> **Exercise directions**
The expected answer is a single number, namely how many lines in the data below hold the word "badge".

(Stored data entries)
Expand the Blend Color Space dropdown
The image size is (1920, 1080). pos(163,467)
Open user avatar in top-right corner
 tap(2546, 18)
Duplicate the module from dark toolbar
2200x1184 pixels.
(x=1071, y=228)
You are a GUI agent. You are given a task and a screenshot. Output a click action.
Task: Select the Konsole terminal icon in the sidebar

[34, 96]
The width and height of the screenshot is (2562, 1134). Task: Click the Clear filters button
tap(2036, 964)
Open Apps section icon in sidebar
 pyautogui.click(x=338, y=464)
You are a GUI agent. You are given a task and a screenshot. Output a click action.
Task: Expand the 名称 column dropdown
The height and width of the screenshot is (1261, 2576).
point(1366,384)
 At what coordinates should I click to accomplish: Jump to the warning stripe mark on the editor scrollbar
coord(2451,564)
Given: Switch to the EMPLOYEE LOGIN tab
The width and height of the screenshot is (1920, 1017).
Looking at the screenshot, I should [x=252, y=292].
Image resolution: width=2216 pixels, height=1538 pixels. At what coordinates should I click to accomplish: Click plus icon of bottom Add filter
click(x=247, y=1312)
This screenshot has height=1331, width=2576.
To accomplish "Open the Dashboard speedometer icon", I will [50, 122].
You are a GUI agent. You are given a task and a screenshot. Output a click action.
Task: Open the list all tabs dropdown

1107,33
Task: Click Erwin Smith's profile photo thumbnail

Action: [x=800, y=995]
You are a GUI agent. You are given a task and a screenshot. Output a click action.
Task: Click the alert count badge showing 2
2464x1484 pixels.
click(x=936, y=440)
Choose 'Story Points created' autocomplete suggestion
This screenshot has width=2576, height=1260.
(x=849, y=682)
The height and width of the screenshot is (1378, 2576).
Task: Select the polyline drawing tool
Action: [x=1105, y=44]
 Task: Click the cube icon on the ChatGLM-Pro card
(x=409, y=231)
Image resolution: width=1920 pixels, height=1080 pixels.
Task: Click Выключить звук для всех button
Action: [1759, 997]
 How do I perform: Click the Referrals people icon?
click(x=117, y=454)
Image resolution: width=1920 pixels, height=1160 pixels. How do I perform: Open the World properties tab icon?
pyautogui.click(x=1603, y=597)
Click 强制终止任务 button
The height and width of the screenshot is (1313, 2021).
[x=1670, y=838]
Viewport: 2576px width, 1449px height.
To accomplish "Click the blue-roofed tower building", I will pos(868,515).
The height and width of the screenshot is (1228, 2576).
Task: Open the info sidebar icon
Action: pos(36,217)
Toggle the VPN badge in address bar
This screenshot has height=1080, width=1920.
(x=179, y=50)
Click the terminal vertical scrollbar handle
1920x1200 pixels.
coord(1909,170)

> **Task answer**
2